Facets of Potential Solutions
Delip Rao noted that technology will only be a small part of the solution for detecting deep fakes, which will also require public education and a fuller understanding of human psychology and behavior. Stokes pointed out that humans are predisposed to seek out and repeat things that are new and negative, to which Rao added the saying that “[if] you repeat a lie enough times it becomes the truth.” In this age of social media amplification, using algorithmic approaches to detect misinformation before it goes viral could be essential to prevent this truth by repetition.
Wenke Lee, Georgia Institute of Technology, compared deep fake creation and detection to an arms race. Whatever an algorithm is detecting, creators will eventually find a workaround. Might it be better to stop trying to detect fakes and look instead to random biometric authentication challenges, which make it harder for an attacker to convincingly pose as a human?
While several speakers raised the challenges involved in addressing deep fakes vialegislation, Tyler Moore, University of Tulsa, argued that intent matters and can be legislated against, in the way that impersonating a police officer is illegal in certain circumstances. Kambhampati agreed that laws can be helpful in this context, but noted that they are unlikely to be a global, Internet-scale solution.

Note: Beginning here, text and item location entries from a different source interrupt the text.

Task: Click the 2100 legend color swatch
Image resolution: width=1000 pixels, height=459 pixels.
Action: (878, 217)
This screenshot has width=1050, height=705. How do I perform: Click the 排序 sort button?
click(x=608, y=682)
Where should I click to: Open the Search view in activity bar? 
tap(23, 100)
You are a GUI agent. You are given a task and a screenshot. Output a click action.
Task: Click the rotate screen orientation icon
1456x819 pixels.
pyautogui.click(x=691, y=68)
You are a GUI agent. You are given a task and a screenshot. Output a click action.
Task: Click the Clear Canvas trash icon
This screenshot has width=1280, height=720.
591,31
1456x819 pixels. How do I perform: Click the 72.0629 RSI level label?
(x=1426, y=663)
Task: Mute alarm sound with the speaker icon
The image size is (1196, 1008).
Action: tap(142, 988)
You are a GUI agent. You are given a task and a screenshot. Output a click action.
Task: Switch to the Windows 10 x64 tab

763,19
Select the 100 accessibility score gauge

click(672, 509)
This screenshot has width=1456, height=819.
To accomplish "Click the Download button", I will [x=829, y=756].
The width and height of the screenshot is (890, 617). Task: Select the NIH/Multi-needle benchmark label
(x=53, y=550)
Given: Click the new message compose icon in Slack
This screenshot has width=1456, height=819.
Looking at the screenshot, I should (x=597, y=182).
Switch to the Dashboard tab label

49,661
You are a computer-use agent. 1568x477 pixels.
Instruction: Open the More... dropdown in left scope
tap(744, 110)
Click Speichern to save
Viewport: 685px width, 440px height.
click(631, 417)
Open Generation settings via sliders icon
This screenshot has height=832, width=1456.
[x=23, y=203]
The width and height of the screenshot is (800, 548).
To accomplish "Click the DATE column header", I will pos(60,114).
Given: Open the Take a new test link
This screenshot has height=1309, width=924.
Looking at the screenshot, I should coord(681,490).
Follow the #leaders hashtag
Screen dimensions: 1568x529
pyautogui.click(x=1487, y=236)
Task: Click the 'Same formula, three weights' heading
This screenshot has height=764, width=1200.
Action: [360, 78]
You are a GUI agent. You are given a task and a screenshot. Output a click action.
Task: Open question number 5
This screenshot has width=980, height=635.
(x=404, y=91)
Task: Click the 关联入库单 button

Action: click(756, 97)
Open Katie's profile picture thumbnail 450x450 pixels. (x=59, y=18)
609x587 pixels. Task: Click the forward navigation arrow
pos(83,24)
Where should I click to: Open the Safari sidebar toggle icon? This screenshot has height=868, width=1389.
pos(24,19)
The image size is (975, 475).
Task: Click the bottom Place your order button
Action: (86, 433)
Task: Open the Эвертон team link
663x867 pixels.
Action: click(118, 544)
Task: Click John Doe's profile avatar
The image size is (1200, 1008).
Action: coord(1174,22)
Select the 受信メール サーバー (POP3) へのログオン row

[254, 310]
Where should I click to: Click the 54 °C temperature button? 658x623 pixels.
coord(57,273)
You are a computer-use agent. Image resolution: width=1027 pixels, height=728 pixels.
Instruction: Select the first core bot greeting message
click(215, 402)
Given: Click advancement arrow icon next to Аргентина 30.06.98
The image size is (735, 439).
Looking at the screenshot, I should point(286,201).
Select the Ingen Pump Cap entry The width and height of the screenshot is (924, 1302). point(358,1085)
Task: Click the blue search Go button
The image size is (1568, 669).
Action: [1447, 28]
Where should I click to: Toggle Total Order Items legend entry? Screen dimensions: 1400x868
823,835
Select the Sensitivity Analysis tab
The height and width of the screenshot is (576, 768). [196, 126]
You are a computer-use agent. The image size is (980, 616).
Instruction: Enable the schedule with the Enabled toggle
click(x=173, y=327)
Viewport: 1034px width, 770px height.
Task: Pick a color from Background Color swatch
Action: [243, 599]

Applications of Deep Fakes
David Brumley, Carnegie Mellon University and ForAllSecure, raised the potential for justifiable reasons to use deep fakes, such as for reinforcement, akin to a language learning program generating sample sentences to help users learn another language. Rao likened such potential uses of deep fakes to advertising, where a constructed narrative is used to achieve a certain agenda. Even if an ad is not necessarily perceived as real, it can still be effective. Kambhampati added that deep fakes have only been discussed in a negative light, but are actually exciting in the context of virtual reality applications for games or other entertainment. These applications will also drive interest in advancing some of the same methods used for generation of deep fakes, and could contribute to persistence of their negative aspects over a period of time.